Verglichen mit der Anzahl an Teams und Ingenieuren muss Whiting aber nach wie vor mit einer kleinen Gruppe von Mitarbeitern auskommen, um möglichen Grenzgängen der Rennställe auf die Schliche zu kommen. "Wir sind nicht viele Leute", bestätigt er. "Wir können nicht alles, was an jedem Auto zum Einsatz kommt, überprüfen. Wir müssen uns auf die abschreckende Wirkung einer möglichen Überprüfung verlassen."
Whiting ist bewusst, dass er einen verzweifelten Kampf gegen die Rennställe führt: "Die Arbeit ist sehr schwierig. Auf der einen Seite haben wir das gebündelte Wissen von wahrscheinlich tausend Ingenieuren, die insgesamt für die Teams arbeiten. Und wir müssen herausfinden, was sie möglicherweise tun werden oder nicht. Das ist manchmal ziemlich schwierig."
Doppeldiffusor war legal
Auch in der jüngsten Vergangenheit sah sich Whiting daher immer wieder zu Klarstellungen und Änderungen des Reglements gezwungen, da die Teams Schlupflöcher entdeckt hatten – Beispiele sind der angeblasene Diffusor, der F-Schacht oder der Doppeldiffusor. "Der Doppeldiffusor war eine wirklich clevere Idee, um eine Reglementänderung zu umgehen", zeigt sich Whiting im Nachhinein beeindruckt.

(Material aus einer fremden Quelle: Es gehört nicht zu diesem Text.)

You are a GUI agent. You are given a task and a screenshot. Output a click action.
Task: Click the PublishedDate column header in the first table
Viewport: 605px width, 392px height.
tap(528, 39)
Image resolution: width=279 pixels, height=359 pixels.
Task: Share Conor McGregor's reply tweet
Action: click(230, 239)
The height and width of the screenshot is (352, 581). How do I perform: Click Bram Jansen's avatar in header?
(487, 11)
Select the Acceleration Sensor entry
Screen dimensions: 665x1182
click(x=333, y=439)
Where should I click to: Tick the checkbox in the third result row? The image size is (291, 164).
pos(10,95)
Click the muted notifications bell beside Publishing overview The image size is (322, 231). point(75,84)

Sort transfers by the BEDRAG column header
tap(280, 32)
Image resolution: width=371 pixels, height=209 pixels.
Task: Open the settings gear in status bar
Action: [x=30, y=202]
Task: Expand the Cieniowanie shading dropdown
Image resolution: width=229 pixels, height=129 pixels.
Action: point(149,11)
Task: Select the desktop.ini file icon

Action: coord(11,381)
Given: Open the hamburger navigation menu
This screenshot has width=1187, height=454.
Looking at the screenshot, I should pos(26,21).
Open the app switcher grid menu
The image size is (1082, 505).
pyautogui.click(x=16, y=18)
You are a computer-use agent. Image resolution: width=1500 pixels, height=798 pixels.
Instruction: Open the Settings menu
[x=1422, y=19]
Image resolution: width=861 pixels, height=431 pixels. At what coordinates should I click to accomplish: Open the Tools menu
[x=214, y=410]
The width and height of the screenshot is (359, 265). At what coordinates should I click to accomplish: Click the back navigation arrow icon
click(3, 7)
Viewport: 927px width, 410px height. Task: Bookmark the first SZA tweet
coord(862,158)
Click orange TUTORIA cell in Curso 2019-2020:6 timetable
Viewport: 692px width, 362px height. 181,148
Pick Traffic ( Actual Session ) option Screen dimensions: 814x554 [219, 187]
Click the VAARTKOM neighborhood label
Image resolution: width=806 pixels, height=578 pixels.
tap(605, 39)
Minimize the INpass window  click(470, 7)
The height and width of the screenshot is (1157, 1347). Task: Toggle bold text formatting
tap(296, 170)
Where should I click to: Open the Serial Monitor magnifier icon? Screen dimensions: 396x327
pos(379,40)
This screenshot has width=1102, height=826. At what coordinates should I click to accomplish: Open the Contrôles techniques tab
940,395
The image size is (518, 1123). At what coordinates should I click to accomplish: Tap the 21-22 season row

"Als die Regeln geändert wurden, dachte jeder, dass es unmöglich sein würde", spielt er auf den enormen Zusatzabtrieb durch den Diffusor an. "Doch drei Teams fanden unabhängig voneinander einen Weg, um das Reglement zu umgehen", verweist Whiting auf Brawn, Toyota und Williams. "Obwohl es sich um ein Schlupfloch handelte, war der Doppeldiffusor definitiv legal. Er wurde zwar von den Teams, die nicht auf diese Idee kamen, in Frage gestellt, aber meiner Meinung nach war das eine sehr clevere Sache."
Whiting gegen angeblasenen Diffusor
Beim von Abgasen angeblasenen Diffusor griff Whiting hingegen ein. "Wir wussten immer, dass die Abgase die Aerodynamik auf eine gewisse Art und Weise beeinflussen", erklärt er. "Solange dieser aerodynamische Effekt aber zweitrangig war, waren wir glücklich."
"Aber selbst, als die Teams damit begannen, den Auspuff hinunter in den Bereich vor den Hinterrädern zu verlegen, hat uns das keine allzugroßen Sorgen bereitet, denn wir wussten nicht, wohin das führen würde. Es führte dazu, dass sie den Motor für aerodynamische Zwecke nutzten, indem sie ihn ausschließlich zugunsten der Aerodynamik einstellten. Das mussten wir abstellen."